Centralised testing management: A single project manager at PSN’s Shanghai office coordinated all testing activities across three CNCA-accredited laboratories. The project manager maintained a master testing schedule that tracked sample submission dates, expected completion dates, and actual results for all 50 products.

Parallel processing model: PSN implemented a parallel processing model in which formulation review, label development, safety testing, and administrative documentation were handled by different team members simultaneously rather than sequentially. This model reduced the per-product processing time by approximately 40% compared to a sequential approach.

Efficiency metric: By Month 3, PSN’s regulatory team was processing an average of 7 products per week through the documentation pipeline, with each product requiring approximately 12 hours of regulatory work. This represented a 3x improvement over the industry average of approximately 35 hours per product for comparable cosmetic brands new to the Chinese market.

Testing Strategy and Laboratory Management

Testing capacity was one of the most significant constraints in the registration programme. PSN engaged three CNCA-accredited cosmetics testing laboratories—two in Shanghai and one in Guangzhou—to distribute the workload and mitigate the risk of laboratory-specific delays.

For general cosmetics, PSN used a consolidated testing approach: products from the same formulation family were tested as a group, with the most comprehensive testing performed on a representative product from each family and reduced-scope testing for other products in the same family. This approach reduced total testing costs by approximately 30% while satisfying NMPA’s safety data requirements.

For special cosmetics, PSN faced the additional requirement of human efficacy testing for sun protection products. The company selected a Shanghai laboratory with specialised experience in SPF and PA testing under Chinese GB standards. The human efficacy testing protocol required 10 healthy volunteers per product, with a 2-week testing cycle per batch. PSN scheduled the 12 special cosmetics across 4 testing batches, completing all human efficacy testing within 16 weeks.

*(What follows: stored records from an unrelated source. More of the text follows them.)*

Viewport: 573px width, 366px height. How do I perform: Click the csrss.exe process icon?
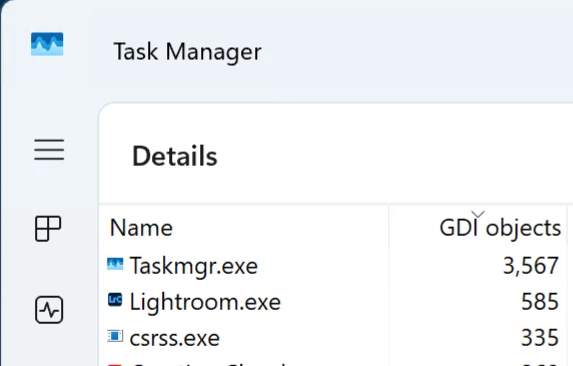coord(115,336)
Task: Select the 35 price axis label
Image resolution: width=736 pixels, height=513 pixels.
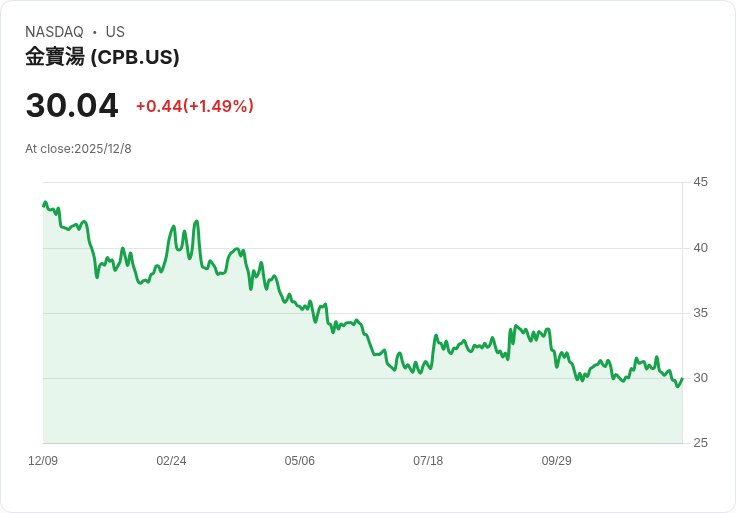Action: click(x=700, y=313)
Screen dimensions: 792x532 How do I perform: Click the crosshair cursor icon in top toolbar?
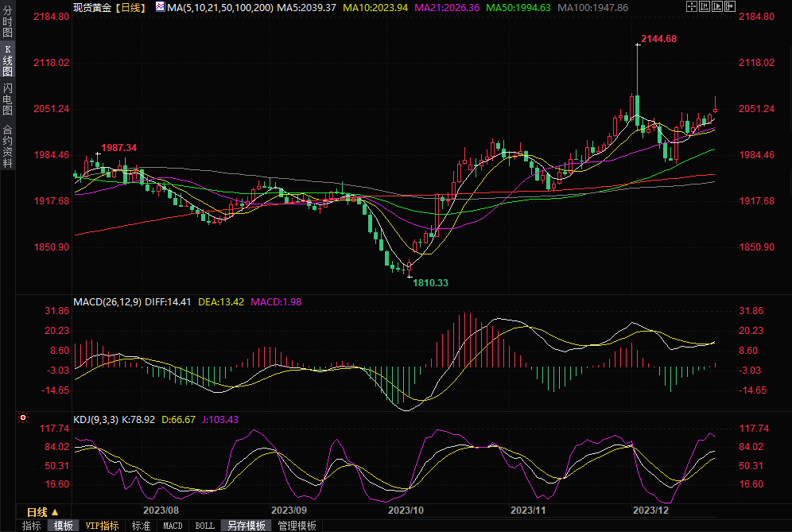[692, 6]
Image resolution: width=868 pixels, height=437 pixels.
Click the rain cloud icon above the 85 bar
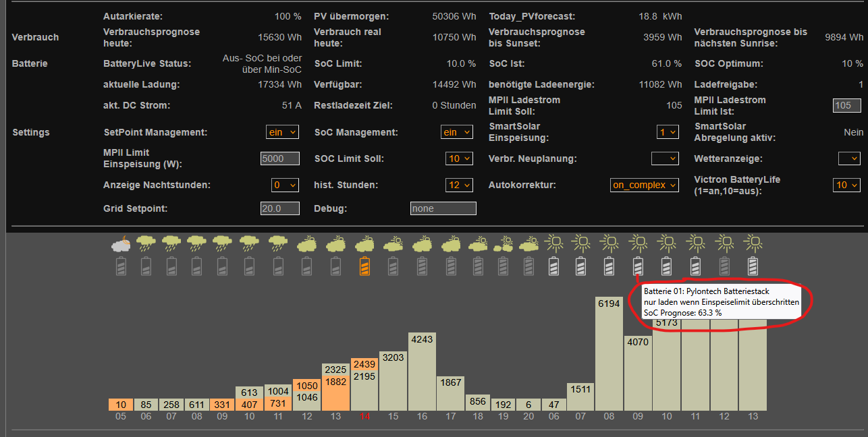tap(147, 243)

Regulatory Milestones and Timeline

Milestone Timeline Products Covered
Regulatory team in place Month 0
Testing initiated (Wave 1) Month 0–1 20 general cosmetics
Wave 1 submissions completed Month 2 20 general cosmetics
Wave 1 NMPA notifications received Month 3–4 20 general cosmetics
Testing initiated (Wave 2) Month 2–3 18 general cosmetics
Wave 2 submissions completed Month 4 18 general cosmetics
Wave 2 NMPA notifications received Month 5–6 18 general cosmetics
Special cosmetics testing completed Month 5 12 special cosmetics
Special cosmetics registration submitted Month 5 12 special cosmetics
Special cosmetics NMPA registrations received Month 6 12 special cosmetics
All 50 products registered Month 6 50 products total

Cost Analysis

The total programme cost for registering 50 products in 6 months was approximately EUR 285,000. The breakdown by category was:

  • Regulatory team salaries and overhead: EUR 110,000 (4 full-time staff for 6 months)
  • Safety testing and human efficacy testing: EUR 95,000
  • Consultancy and legal support: EUR 40,000
  • Document preparation, translation, and notarisation: EUR 25,000
  • Miscellaneous (samples, shipping, courier): EUR 15,000

The per-product cost averaged EUR 5,700, compared to an industry average of EUR 8,000–12,000 per product for cosmetic brands of similar size. The cost efficiency was driven by the batch processing approach, formulation family grouping, and consolidated laboratory agreements.

Key Success Factors

1. Early investment in regulatory infrastructure. PSN’s decision to hire a dedicated Shanghai-based regulatory team before beginning the registration process was critical. Having local regulatory expertise in-country enabled faster communication with testing laboratories and NMPA officials, real-time problem resolution, and more efficient document preparation.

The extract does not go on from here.